Assuming you have 10M pieces, it’s at least 10M additional IO operation. With 200 IOPS/sec, it’s 10M / 200 / 60 / 60 = 13 hours to complete
This particular feature (save-state-resume GC file walker) can help to survive restarts, but won’t solve fully the problem
We write pieces files only once. It should be possible to cache size/modification time information
If you have enough memory, OS can also cache. I have experience with a server with 126Gb memory. Because majority of the ram is not used, Linux is happily uses 66Gb to cache inodes → the filewalker can finishes in 5-20 minutes, even if I have ten millions of files. (That’s the easiest workaround.

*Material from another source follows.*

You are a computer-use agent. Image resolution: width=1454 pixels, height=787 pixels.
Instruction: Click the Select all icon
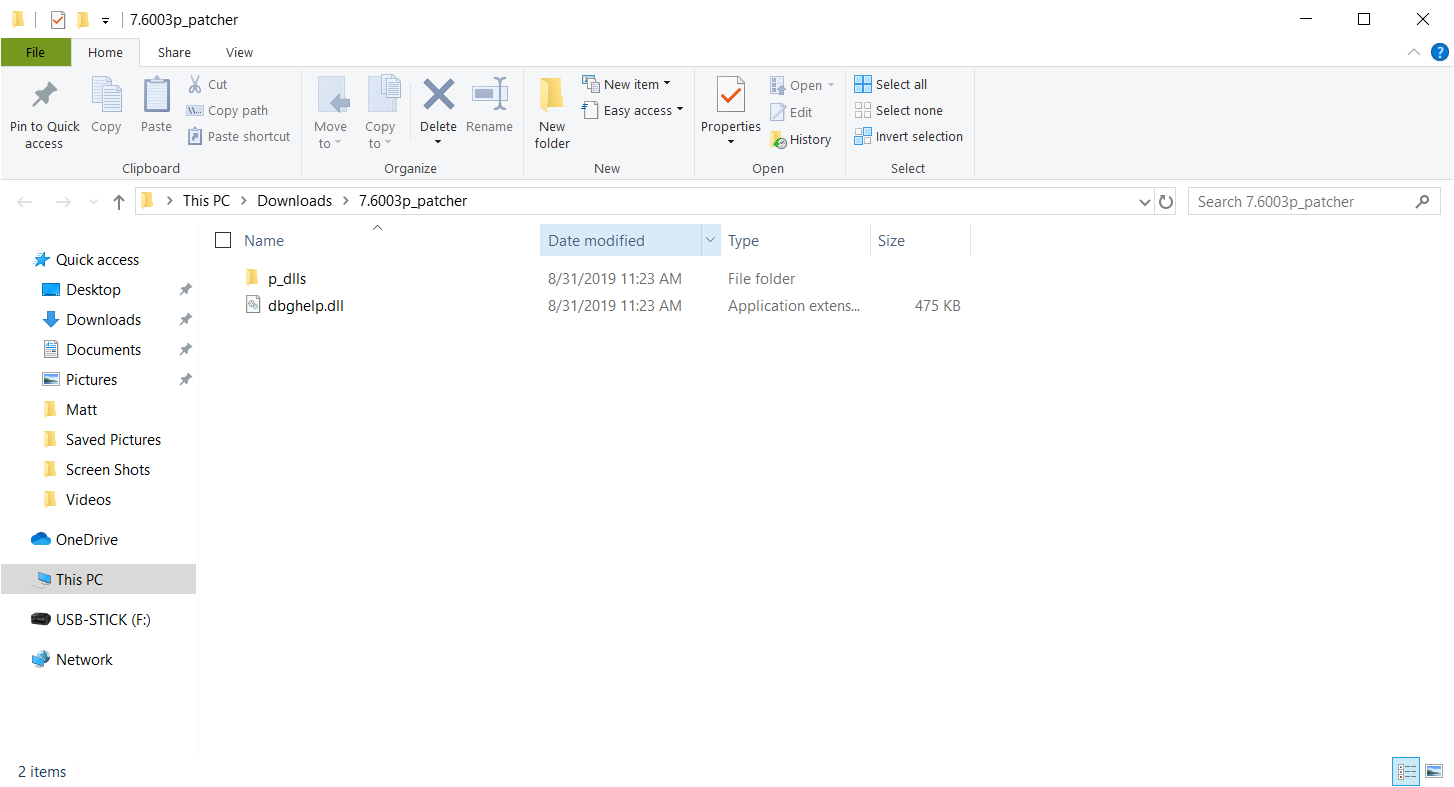863,84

If you have memory, just put it to the server)
@littleskunk reported similar results to use RAM (and SSD) for ZFS cache.
But let’s say you don’t have enough ram. I am doing some experiments, and I found that a simple db based cache still can help (49m walking for 14M pieces with hot cache. With cold cache it was 15h, without cache it was 13h)

My personal opinion is that walkers should be improved (in addition to save-state-resume), and make them faster with caching OS level size/creation time.